───── PAGE EXTRACT ─────

Q from audience: Is it a good idea to give people special designations if they prove to be valuable leaders?

Jenna: It depends on the nature of the community. Who knows the ropes?

Lisa: One thing we worried about with contributing editors was traditional approach. We opened community editorships on volunteer basis. When we did this we created a situation where community leaders were performing service for members. They would report to the community what was happening. It created a horizontal feel. Figuring out a way to tame the Internet. We have 62 contributors.

Q from audience: Flickr using a community game that worked very well. How did that work?

Caterina: We started as a game company. It was a social multiplayer game. We built new product. Massive online photo sharing. We created all of these groups without understanding how they would be used. Systems were there to encourage and enable community.

Jory: How do you deal with spammers and flamers?

Jessica: We don't have the wherewithal so we turned it over to the users. Lifetime on the site for spam is 41 minutes and dwindling.

Lisa: Our guidelines forbid spam. Our editors are empowered to mark spam. We have a huge directory of blogs by women. A human looks at those.

Jessica: We didn't have tools where people could kill it themselves. They mark it, a human looks at it, it's killed.

Q from audience: What tools would you recommend to start your community?

Caterina: A cookie cutter community never works.

─────

### SET OF TASKS:
- 1) In the panel transcript, how long does spam last on Jessica's site?
- 2) List every speaker named in the panel transcript.
- 3) Continue the panel transcript on online communities from its last line.
The rows have no connection to the panel transcript.

───── SOURCE DATA ─────

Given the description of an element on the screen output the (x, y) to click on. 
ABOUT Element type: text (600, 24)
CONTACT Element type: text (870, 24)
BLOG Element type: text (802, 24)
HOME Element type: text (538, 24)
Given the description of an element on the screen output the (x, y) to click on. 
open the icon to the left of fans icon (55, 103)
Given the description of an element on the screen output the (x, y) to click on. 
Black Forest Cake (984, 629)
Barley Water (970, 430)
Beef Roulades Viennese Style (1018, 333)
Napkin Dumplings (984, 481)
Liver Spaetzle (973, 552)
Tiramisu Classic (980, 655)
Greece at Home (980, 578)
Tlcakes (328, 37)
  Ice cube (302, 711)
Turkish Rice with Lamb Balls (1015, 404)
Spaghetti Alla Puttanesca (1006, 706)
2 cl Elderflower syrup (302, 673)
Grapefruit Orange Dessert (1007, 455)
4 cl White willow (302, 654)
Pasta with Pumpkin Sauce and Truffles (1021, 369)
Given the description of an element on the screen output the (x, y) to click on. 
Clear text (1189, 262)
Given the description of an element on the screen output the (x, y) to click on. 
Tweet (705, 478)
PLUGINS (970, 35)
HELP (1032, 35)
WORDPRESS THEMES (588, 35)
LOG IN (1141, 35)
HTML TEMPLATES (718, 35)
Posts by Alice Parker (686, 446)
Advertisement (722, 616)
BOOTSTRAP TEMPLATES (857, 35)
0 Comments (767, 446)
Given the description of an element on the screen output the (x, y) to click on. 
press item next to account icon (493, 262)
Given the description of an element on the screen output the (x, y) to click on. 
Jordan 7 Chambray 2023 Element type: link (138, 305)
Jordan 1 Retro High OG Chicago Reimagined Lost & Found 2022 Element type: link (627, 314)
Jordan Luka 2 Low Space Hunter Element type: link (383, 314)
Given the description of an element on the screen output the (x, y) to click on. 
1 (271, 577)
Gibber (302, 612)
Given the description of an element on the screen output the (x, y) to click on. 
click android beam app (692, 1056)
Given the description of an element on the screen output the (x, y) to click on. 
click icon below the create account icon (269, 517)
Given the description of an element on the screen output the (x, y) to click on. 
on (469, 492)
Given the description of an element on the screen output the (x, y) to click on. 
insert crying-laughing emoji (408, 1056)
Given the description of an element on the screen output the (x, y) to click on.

─────

### EXERCISE ANSWERS:
- 1) 41 minutes, and the time is dwindling.

- 2) Jenna, Lisa, Caterina, Jory, Jessica

- 3)
Jenna: It's about what you're trying to accomplish. If you have a bunch of people in a community trying to talk to one another. You need boundaries. People are more creative with boundaries and props. You have to answer what you want your users to do before you decide on the tools.

Caterina: Start small so there are other people hanging out in the same room where you are.

Q from audience: Closed community .vs open for Flickr. Are there different requirements?

Caterina: Typical use case is that you'll see someone's photos except photos of their children. The number of public to private groups is 80 - 20. It's really dependent upon the user. You can form a group for only invitees. You can have a public group that is for invitees as well. It's very varied. the publicness is what makes Flickr Flickr.

Q from audience: The role of the lurker in communities -- is there a way to reach out? There are lot of people who don't post.

Lisa: There are studies that for every one posting there are 10 interested who aren't saying anything. That's why we have so many topics. We try to obtain a very diverse group of voices.

Jenna: Integrate community into content of site so everyone doesn't have to feel like they are doing community. Some people are nervous about being involved in community, so keep some things on the content level where they can engage.

Q from audience: Does an offline component enable the online component?

Caterina: Slashdot is excellent, but it doesn't have a meetup. There is no where on the site designated for that. Successful communities have been able to bridge the offline and online worlds.

Jessica: It's a huge part of our business. Many of our users deliver in person.

Lisa: It's been essential. We started offline. Now it's a huge viral marketing congo line that we're having a challenge trying to quantify.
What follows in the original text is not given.